Guatemala
El ex presidente guatemalteco Alfonso Portillo, extraditado ayer de México, afirmó al llegar a los tribunales en Guatemala que tomó la decisión de enfrentar a la justicia por delitos de corrupción para terminar la “salvaje” persecución política en su contra.
“Estoy aquí (en Guatemala) porque significa que voy a enfrentar la justicia. Yo decidí entregarme. Hay cuatro años y medio que sufrí una persecución política del gobierno anterior” el ex mandatario Óscar Berger (2004-2008), afirmó Portillo, quien estuvo refugiado en México desde febrero de 2004.
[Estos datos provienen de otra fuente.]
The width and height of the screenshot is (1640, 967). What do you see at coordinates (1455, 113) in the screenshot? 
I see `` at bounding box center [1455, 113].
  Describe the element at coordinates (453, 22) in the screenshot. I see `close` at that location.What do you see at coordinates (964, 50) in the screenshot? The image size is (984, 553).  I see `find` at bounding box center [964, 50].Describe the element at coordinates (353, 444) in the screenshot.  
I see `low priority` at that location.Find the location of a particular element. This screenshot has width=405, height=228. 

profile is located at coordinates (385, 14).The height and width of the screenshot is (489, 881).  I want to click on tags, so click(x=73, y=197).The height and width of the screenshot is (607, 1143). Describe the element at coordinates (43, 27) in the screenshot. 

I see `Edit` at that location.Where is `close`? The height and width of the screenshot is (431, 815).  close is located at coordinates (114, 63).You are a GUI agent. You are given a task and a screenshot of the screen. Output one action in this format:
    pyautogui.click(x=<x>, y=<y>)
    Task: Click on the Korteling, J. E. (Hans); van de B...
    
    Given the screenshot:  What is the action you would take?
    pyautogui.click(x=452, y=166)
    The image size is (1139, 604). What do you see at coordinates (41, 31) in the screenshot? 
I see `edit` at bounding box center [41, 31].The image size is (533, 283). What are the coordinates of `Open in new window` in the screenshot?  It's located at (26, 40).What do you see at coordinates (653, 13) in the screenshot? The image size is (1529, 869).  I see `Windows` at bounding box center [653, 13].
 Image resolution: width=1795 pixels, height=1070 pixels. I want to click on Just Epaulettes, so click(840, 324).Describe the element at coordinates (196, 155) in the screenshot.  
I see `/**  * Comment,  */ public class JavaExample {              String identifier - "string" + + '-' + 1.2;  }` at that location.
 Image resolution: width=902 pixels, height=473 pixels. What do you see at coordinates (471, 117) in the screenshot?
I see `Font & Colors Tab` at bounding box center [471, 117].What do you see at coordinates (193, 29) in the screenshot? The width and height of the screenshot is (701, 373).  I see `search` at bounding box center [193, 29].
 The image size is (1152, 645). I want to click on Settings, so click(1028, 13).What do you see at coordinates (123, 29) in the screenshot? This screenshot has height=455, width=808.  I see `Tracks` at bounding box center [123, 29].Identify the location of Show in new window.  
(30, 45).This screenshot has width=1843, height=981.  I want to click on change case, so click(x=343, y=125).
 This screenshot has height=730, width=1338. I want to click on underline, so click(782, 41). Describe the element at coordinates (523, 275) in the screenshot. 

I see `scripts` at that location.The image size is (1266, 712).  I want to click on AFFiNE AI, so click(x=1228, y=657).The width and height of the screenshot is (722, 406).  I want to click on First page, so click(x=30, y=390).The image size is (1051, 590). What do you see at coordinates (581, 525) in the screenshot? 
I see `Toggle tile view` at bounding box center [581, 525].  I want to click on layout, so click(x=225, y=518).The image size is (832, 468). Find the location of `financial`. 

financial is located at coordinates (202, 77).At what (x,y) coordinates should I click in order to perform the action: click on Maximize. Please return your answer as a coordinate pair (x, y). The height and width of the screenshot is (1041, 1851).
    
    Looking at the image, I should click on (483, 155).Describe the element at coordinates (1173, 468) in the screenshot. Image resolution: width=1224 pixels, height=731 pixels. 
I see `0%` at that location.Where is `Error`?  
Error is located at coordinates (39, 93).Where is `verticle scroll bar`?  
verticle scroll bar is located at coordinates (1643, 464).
Portillo (2000-2004) detalló que el gobierno de Berger endeudó al país por 2,650 millones de dólares, mientras que él lo hizo por 398 millones de dólares, pero “me persiguieron de manera salvaje e indiscriminada”.
“Vengo aquí a afrontar la justicia y tengo fe porque ahora no hay un gobierno que presione al Poder Judicial, creo en la independencia del Poder Judicial, creo que no cometí el delito del que se me acusa”, agregó.
Portillo huyó a México tras ser acusado por la Fiscalía de los delitos de peculado, abuso de autoridad y sustracción de unos 15.8 millones de dólares de las arcas de Ejército en 2001.
Según el ex mandatario, el peculado no lo pudo cometer porque el presupuesto fue aprobado por el Congreso.